Johnson was a boldly experimental writer, and this is his most formally outrageous work. The novel comes in a box and comprises 27 sections, bound only by a removable wrapper. The first and last sections are marked as such, but the remaining 25 are intended to be encountered in an order of the reader's own choosing. You shuffle, and then you shuffle some more, defying the gimmick to work, because a gimmick is exactly what it seems.

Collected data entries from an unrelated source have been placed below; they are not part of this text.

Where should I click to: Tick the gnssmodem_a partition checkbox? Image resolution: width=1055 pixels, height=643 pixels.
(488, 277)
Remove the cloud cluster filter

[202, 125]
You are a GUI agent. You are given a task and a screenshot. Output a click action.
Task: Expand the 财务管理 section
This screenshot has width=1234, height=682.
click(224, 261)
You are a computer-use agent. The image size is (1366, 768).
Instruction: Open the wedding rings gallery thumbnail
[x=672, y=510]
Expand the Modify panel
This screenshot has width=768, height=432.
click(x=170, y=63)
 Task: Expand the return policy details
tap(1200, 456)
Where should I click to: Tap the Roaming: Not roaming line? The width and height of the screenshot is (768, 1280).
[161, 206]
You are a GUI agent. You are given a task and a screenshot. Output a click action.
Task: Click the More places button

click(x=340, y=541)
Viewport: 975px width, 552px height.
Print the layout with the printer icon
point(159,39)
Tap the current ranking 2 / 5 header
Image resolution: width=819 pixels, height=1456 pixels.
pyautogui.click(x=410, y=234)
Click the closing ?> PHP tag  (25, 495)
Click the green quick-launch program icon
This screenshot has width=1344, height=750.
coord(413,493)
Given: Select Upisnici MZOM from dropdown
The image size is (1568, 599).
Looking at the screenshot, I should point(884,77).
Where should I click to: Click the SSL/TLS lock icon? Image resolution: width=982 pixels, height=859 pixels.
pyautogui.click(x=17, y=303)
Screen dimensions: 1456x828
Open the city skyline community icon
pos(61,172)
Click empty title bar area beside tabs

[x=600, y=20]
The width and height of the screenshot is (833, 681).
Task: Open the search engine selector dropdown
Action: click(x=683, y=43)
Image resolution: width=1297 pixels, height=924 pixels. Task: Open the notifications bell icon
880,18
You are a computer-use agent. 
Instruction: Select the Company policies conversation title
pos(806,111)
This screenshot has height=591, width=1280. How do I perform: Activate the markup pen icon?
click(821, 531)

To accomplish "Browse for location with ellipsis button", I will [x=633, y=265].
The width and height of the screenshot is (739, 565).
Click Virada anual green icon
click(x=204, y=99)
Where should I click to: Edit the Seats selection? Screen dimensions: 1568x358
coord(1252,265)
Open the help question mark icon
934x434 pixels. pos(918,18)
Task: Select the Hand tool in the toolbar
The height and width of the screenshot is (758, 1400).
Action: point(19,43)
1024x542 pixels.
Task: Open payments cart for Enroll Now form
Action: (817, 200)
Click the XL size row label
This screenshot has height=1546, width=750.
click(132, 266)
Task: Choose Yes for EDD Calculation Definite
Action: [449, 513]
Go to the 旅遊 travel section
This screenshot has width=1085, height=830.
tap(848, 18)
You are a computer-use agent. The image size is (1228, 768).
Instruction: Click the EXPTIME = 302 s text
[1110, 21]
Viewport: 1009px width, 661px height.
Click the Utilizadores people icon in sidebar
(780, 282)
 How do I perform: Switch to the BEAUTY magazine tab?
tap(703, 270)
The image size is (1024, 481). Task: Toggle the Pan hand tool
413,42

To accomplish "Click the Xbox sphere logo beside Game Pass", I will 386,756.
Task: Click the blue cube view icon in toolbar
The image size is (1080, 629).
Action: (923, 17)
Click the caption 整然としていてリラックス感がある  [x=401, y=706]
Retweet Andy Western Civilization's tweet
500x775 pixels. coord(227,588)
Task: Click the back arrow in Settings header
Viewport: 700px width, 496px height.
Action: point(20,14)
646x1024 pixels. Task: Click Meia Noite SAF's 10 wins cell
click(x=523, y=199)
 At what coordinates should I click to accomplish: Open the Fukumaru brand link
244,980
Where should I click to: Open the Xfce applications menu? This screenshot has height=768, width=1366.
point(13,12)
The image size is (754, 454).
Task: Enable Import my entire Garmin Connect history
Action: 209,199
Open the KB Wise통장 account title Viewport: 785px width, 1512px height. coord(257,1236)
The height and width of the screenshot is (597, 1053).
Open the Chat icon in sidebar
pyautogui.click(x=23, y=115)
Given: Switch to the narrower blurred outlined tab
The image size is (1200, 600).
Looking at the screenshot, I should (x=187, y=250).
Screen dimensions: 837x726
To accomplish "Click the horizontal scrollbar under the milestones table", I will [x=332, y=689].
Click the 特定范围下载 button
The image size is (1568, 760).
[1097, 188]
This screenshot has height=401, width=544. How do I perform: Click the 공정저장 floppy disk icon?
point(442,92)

The Unfortunates, for all its formal novelty, is rather simple. A second-rate football reporter, closely modelled on Johnson himself (he wrote for the Observer), is sent to Nottingham to cover a routine league game. He scarcely considers his destination until he is there but then, when he arrives, fragments of his past return to him, bit by bit, and he recalls that the city is well known to him and that it was here that a lecturer friend of his lived - a friend who encouraged his writing when no one else was interested in his work but who has since died from cancer. As he runs through the formalities of reporting the match, he is borne back into a world of forgotten detail, reliving the highs and lows of a life half-forgotten; but the memories surface in a haphazard fashion, jumbled, knotted and without form.
In the piece Bradbury chose for The Novel Today Johnson explained the value of his experiment, claiming that the contrivance "reflected the randomness of the material" and "was itself a physical tangible metaphor for randomness and the nature of cancer". So the reader comes at the narrative by routes unexpected, and one's awareness of the rottenness and stagnation that pollute it is both encouraged and retarded by the sinuous disorder of the story. Johnson's conceit is that this is how the mind works: recollection isn't linear, it's arbitrary, and a narrative dotted with disjunctions is a true narrative of the backwardness of memory.
This thesis and its fruit no doubt sound tediously esoteric, but the result exceeds all cynical expectation. In his sympathetic introduction to the Picador reissue, Jonathan Coe, who is working on a biography of Johnson, claims it "offers thin pickings as a social document", but the truth is otherwise: as well as being an affecting study of cancer and friendship, The Unfortunates is perceptive about academia, hack work and the listless existence of the small-time writer. It is also, by being so acute about the apparent clutter and scramble of memory, pointedly serious about the possibility of forgetting, for the true misfortune of the title's "unfortunates" is their extinction, the brittle immateriality of their achievements and their aspirations. Yet this is never overplayed. There is a quiet, unshowy precision in Johnson's prose; his grand effects are conceptual, not stylistic.
The misfortune of the novel is that its concept makes it unusually difficult and expensive to produce, and this has long served as an excuse to keep it out of print. Regrettably there is a long-standing English (and it is arguably English, not British) suspicion of formal innovation in fiction. We apparently prefer straightforwardness, and anything that smacks of ingenuity is denigrated as "experimental".
Johnson committed suicide at the age of 40, in 1973, and his work was quickly forgotten, which it should not have been. If the story of The Unfortunates was thin, its device would merely seem brash. As it is, he produced a near masterpiece, and Picador should be applauded for this timely reissue.